::: INPUT MATERIAL

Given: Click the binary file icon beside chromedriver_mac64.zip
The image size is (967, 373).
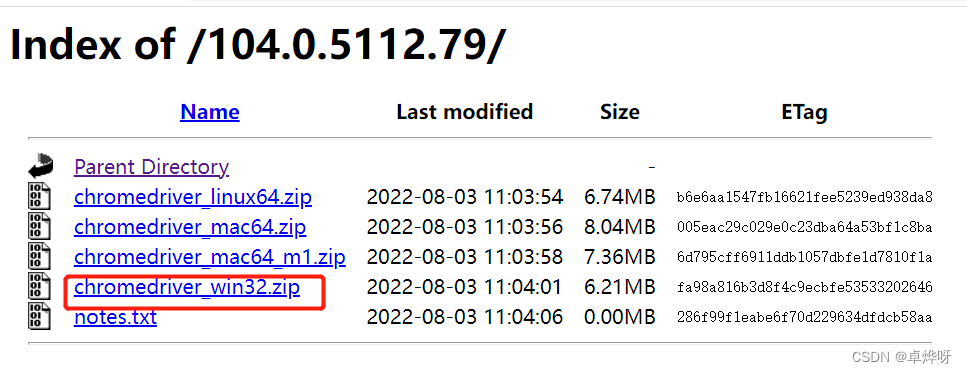Looking at the screenshot, I should click(39, 227).
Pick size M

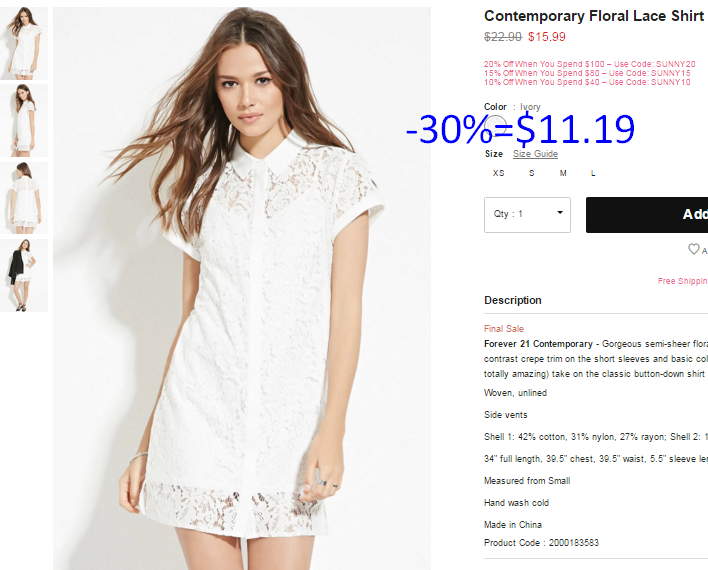point(563,173)
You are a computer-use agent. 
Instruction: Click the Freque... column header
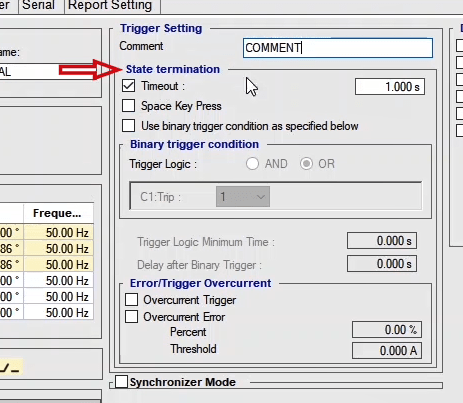click(58, 213)
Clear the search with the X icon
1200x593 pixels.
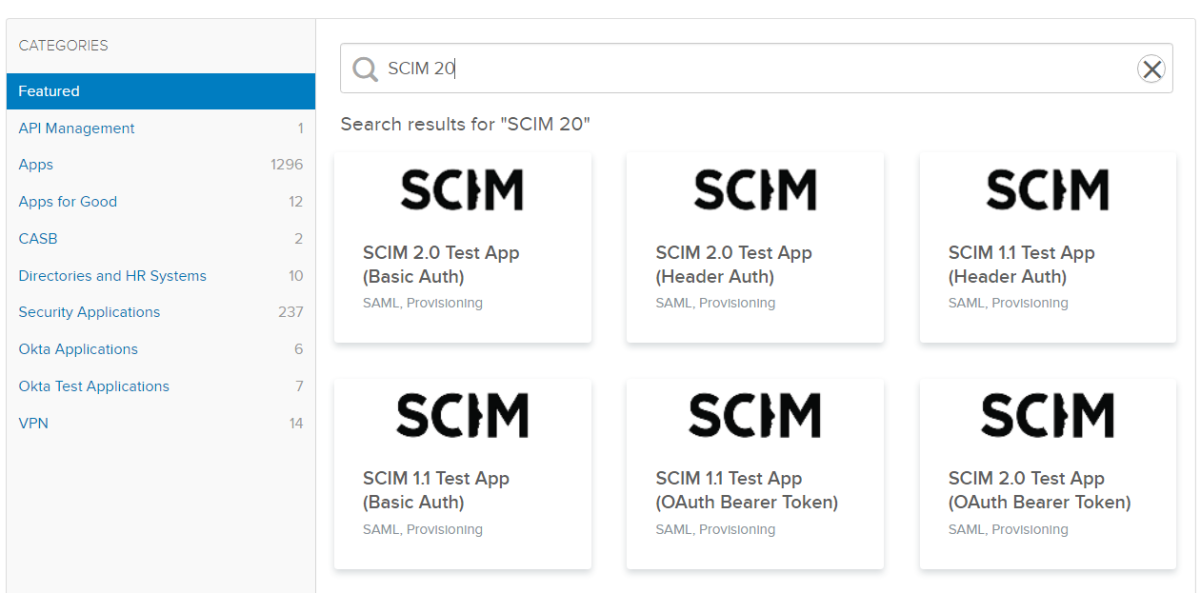[1152, 69]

::::::

From the first line to the last, write out the data above exactly. Omit the pictures.

TASK OUTPUT ::
Given: Click the binary file icon beside chromedriver_mac64.zip
The image size is (967, 373).
Looking at the screenshot, I should click(39, 227).
Pick size M

point(563,173)
You are a computer-use agent. 
Instruction: Click the Freque... column header
click(58, 213)
Clear the search with the X icon
1200x593 pixels.
[1152, 69]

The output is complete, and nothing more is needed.